Though some men did attempt to breach the rules and compete as women, the entire subject of mixed sexual characteristics is a highly complex and emotional one. A number of people with mixed sexual identity may have elected to compete as women for psychological reasons. In addition, doctors typically label babies with indeterminate genitalia as women. And in certain cases of mixed sex classification, some people who would be considered women lack a Barr body, and would thus have been disqualified. Because of these problems, the test was later changed and the buccal smear no longer used. Women were then cleared for international competition by doctors after simply undergoing a physical examination. In the late 1980s, this method was replaced by a polymerase chain reaction evaluation, looking. for the Y-linked SRY gene (sex-determining region Y), and this method was used at both the 1992 and 1996 Olympics.

But problems still existed. It has been noted that the tests fail to exclude all potential impostors, are discriminatory against women with disorders of sexual development, and can be psychologically devastating for a female athlete failing such a test. Thus, during the 1996 IOC World Conference on Women and Health, the International Olympic Committee (IOC) passed a resolution “to discontinue the current process of gender verification during the Olympic Games.” The IOC Athletes’ Commission recommended to the IOC Executive Board in January 1999 that gender identification should be eliminated, and this decision was ratified by the IOC Executive Board in June 1999.

However, the IOC Medical Commission addressed the issue of sex reassignment in 2003-2004. Their recommendations were approved by the IOC Executive Board in May 2004. The conclusions of this study were: 1) individuals undergoing sex reassignment of male to female before puberty should be regarded as girls and women (female); 2) individuals undergoing sex reassignment of female to male before puberty should be regarded as boys and men (male); 3) individuals undergoing sex reassignment from male to female after puberty (and vice versa) be eligible for participation in female or male competitions, respectively, under the following conditions: 3a) surgical anatomical changes have been completed, including external genitalia changes and gonadectomy; 3b) legal recognition of the assigned sex has been conferred by the appropriate official authorities; 3c) hormonal therapy appropriate for the assigned sex has been administered in a verifiable manner and for a sufficient length of time to minimize gender-related advantages in sport competitions; 3d) eligibility should begin no sooner than two years after gonadectomy; and 4) evaluation will occur on a confidential case-by-case basis.

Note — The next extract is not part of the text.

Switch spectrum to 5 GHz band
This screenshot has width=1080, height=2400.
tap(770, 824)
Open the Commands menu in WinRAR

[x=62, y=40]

The problem of gender in international sport again became prominent at the 2009 World Athletics Championships, when the women’s 800 metre event was won by South African Caster Semenya. Questions were raised about the athlete’s gender, and after the Championship, it was revealed that Athletics South Africa had performed gender verification tests on Semenya prior to the meet and had not released these results.

In 2015 further problems arose when Dutee Chand, an Indian sprinter, was found to have high levels of endogenous testosterone, and was not allowed to compete internationally at the Commonwealth Games. It was felt that her hyperandrogenism gave her an unfair advantage, and there were suggestions that if she wished to compete with women, she would need to take drugs, or have surgery, to lower her endogenous testosterone levels. In July 2015, the Court of Arbitration for Sport (CAS) ruled in Chand’s favor, stating that her hyperandrogenism did not defintively give her an unfair advantage over other woman and ruled that she should be able to compete in future international events against women.